## [Exercise task 1]
Could you copy out, unchanged, the lines of the listing from its very first line through the line holding "(x=235, y=24)", with both ends included?

## [Text to read]
##########

# Destin to Venice 8/11-8/13



## Head Kned (Mar 21, 2011)

My crew and I left Sandestin Marina at 11:00 loaded for bear headed to Venice. We were running across the bay under the Mid Bay Bridge when I decided to check the livewell. It was not working, when i was running it pushed water into the well and when we staopped it drained out of the well through the output. So we turned around and ran over to Legendary where i keep my boat and Bill Kight, my service manager, had a new pump installed in less than an hour. On way again. We hit the pass in Destin and it looked terrible, there was a huge cell building right in front of the pass. We turned around and decided to run the ICW to Pensacola. There still was some weather that way, but not much and we decided to stop for Lunch in Fort Walton. By 2:30 we were back on track and running toward Venice. 

We made it to Baptist Collette by 7:15 and we were all relevied. 








We got some grub and called it a night. 

Friday morning we were moving a little slower than I wanted, but headed to the fuel dock and loaded up with about 500 lbs of ice and everything else we might need. 








Running the Mississippi







Checked a few rigs on the way out for bait and finally found some perfect sized hardtails on a floater in MCBK 547. We got about 25 5-6' hardtails and set a coarse for Thunderhorse. While we were running over i saw Devils tower in the distance and decided to change coarse and check it out. Boy was I glad I did that. As soon as we got about a mile away there was life everywhere.

##########

## [Provided entries]
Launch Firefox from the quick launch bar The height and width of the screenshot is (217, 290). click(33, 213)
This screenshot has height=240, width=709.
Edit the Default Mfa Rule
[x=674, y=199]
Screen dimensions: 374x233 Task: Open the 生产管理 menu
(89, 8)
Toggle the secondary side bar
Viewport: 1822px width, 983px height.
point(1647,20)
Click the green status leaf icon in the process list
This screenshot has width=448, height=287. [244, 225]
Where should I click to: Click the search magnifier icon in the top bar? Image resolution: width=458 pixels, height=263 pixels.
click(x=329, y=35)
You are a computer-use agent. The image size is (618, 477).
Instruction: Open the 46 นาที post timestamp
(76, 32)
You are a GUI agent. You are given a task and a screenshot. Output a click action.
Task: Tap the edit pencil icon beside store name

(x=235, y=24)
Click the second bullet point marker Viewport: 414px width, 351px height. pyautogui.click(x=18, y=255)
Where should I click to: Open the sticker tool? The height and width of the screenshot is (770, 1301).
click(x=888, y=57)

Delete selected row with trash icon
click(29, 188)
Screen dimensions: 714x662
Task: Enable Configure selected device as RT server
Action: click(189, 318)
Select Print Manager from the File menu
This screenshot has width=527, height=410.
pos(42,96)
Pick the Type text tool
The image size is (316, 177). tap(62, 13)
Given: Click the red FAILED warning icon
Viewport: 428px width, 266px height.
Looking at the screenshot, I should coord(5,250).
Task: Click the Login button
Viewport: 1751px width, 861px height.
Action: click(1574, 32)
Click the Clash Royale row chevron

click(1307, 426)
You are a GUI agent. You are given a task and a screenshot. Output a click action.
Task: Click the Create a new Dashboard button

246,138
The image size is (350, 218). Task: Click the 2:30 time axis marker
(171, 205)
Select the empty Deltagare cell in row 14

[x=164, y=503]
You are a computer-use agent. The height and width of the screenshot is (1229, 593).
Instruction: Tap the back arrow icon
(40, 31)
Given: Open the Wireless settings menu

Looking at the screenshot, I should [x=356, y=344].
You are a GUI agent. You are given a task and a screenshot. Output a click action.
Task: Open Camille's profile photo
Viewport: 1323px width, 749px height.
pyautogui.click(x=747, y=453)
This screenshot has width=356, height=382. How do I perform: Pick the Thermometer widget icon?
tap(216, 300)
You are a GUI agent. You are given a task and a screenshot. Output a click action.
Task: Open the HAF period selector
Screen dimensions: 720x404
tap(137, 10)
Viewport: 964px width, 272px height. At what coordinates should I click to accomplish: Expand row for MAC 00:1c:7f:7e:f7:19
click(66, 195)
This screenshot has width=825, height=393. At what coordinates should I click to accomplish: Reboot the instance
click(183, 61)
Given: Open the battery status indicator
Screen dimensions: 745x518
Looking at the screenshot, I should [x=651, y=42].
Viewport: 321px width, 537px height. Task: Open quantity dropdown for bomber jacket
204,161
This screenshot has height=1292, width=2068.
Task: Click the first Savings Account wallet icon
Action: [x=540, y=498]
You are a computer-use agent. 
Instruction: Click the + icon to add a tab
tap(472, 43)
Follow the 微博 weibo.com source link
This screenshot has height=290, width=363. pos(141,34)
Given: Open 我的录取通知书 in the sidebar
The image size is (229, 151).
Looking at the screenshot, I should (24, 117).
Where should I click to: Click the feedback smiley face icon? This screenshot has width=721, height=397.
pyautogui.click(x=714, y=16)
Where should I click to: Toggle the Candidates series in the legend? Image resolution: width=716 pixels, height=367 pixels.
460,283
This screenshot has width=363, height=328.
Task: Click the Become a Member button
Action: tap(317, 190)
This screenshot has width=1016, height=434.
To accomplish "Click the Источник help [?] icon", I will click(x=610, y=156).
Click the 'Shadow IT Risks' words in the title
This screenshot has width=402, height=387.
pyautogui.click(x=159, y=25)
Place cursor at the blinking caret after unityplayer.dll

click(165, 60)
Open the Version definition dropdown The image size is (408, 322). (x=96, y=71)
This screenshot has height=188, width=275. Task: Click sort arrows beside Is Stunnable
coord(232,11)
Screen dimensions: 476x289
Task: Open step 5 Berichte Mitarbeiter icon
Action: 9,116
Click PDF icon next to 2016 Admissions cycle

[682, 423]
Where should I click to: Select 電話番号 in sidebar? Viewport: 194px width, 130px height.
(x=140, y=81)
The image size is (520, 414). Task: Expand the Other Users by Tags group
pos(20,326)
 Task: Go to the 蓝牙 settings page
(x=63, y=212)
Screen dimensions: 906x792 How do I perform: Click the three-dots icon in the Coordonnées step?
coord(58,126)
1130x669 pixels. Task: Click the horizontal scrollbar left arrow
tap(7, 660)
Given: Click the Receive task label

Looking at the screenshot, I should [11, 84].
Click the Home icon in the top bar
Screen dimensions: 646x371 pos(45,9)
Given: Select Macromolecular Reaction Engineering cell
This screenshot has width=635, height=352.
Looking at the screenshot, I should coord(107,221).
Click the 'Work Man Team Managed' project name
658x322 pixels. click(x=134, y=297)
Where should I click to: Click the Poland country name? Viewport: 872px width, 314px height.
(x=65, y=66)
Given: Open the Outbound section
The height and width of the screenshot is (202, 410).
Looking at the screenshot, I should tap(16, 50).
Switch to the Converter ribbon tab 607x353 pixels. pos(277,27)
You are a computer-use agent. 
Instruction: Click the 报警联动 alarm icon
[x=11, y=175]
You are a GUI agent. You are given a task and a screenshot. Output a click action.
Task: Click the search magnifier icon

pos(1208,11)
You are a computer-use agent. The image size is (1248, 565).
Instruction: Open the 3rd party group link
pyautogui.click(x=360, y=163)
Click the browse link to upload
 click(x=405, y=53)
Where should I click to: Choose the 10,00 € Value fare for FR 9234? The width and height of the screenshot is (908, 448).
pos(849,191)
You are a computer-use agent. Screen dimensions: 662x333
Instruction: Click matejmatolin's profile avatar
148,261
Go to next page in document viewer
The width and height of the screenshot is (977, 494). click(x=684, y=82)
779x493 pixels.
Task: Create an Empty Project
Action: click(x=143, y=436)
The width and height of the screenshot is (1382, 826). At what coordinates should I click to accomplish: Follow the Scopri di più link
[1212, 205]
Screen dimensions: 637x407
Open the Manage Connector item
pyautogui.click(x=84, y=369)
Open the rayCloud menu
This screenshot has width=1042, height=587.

##########

## [Exercise task 2]
Can you summarize the fishing trip post in two sentences?

## [Full solution 1]
Launch Firefox from the quick launch bar The height and width of the screenshot is (217, 290). click(33, 213)
This screenshot has height=240, width=709.
Edit the Default Mfa Rule
[x=674, y=199]
Screen dimensions: 374x233 Task: Open the 生产管理 menu
(89, 8)
Toggle the secondary side bar
Viewport: 1822px width, 983px height.
point(1647,20)
Click the green status leaf icon in the process list
This screenshot has width=448, height=287. [244, 225]
Where should I click to: Click the search magnifier icon in the top bar? Image resolution: width=458 pixels, height=263 pixels.
click(x=329, y=35)
You are a computer-use agent. The image size is (618, 477).
Instruction: Open the 46 นาที post timestamp
(76, 32)
You are a GUI agent. You are given a task and a screenshot. Output a click action.
Task: Tap the edit pencil icon beside store name

(x=235, y=24)

## [Full solution 2]
The crew left Sandestin Marina for Venice but turned back to get a new livewell pump installed, then avoided a storm cell at the Destin pass by running the ICW toward Pensacola, reaching Baptist Collette by 7:15. The next morning they loaded up at the fuel dock, caught hardtails for bait on a floater in MCBK 547, and headed for Thunderhorse before changing course to Devils tower, where there was life everywhere.